Content starts

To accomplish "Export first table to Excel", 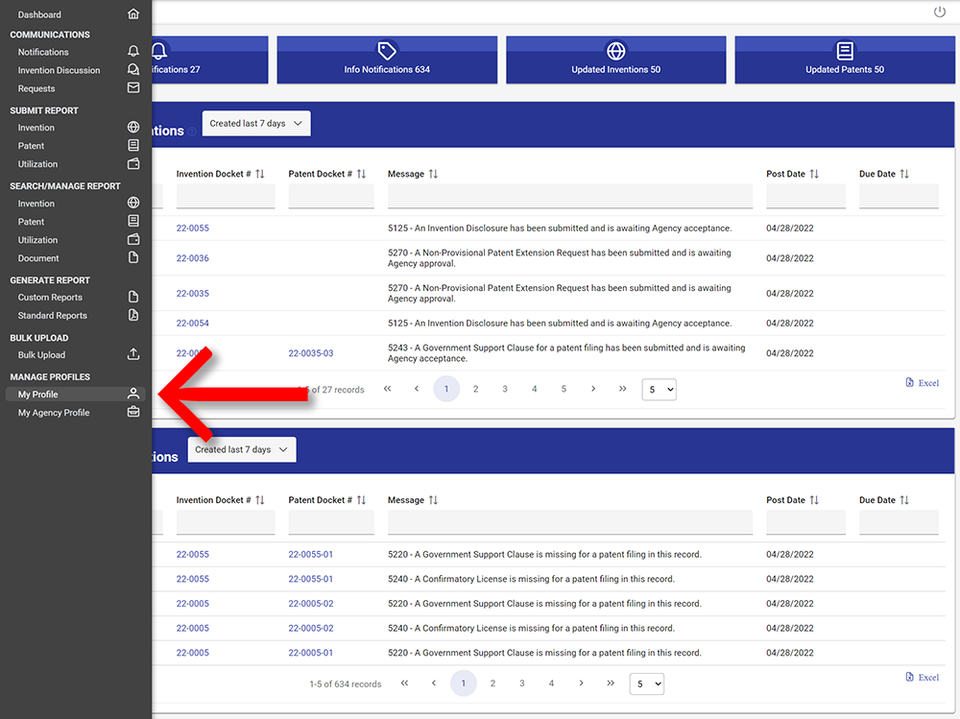I will (x=922, y=383).
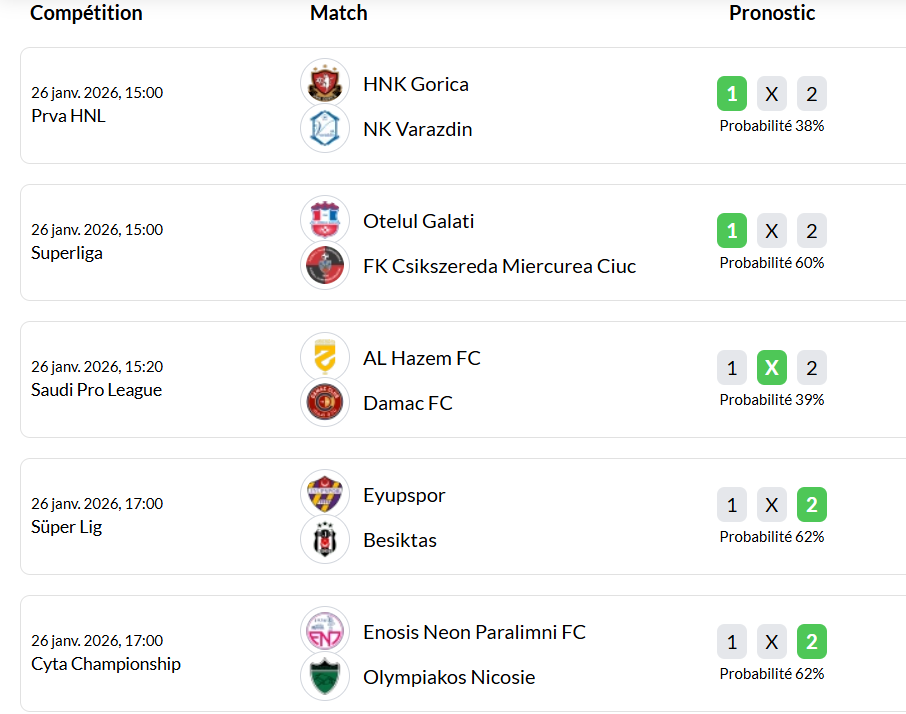This screenshot has width=906, height=714.
Task: Click the HNK Gorica club crest
Action: [325, 83]
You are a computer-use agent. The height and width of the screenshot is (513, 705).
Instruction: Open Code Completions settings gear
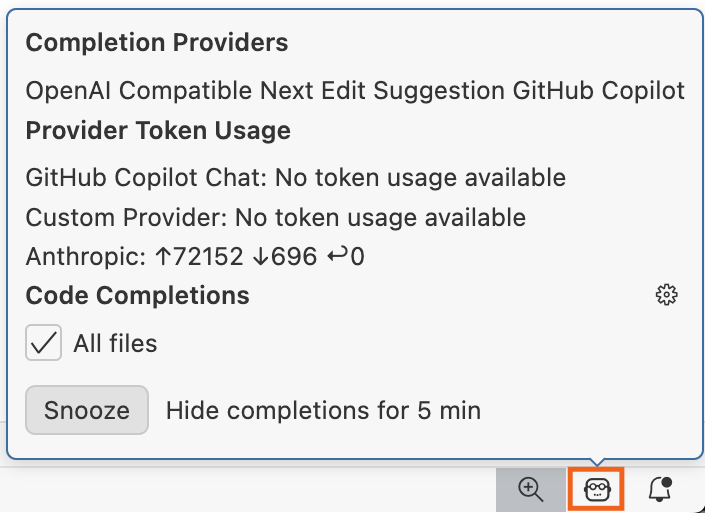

Content ends

* _WORK TO COMPLETE_
Exactly the lines from the one that contains "You are a computer-use" through the last line of the records should be set down, and the pictures should be dropped.

* _SOLVED PROBLEM_
You are a computer-use agent. The height and width of the screenshot is (513, 705).
Instruction: Open Code Completions settings gear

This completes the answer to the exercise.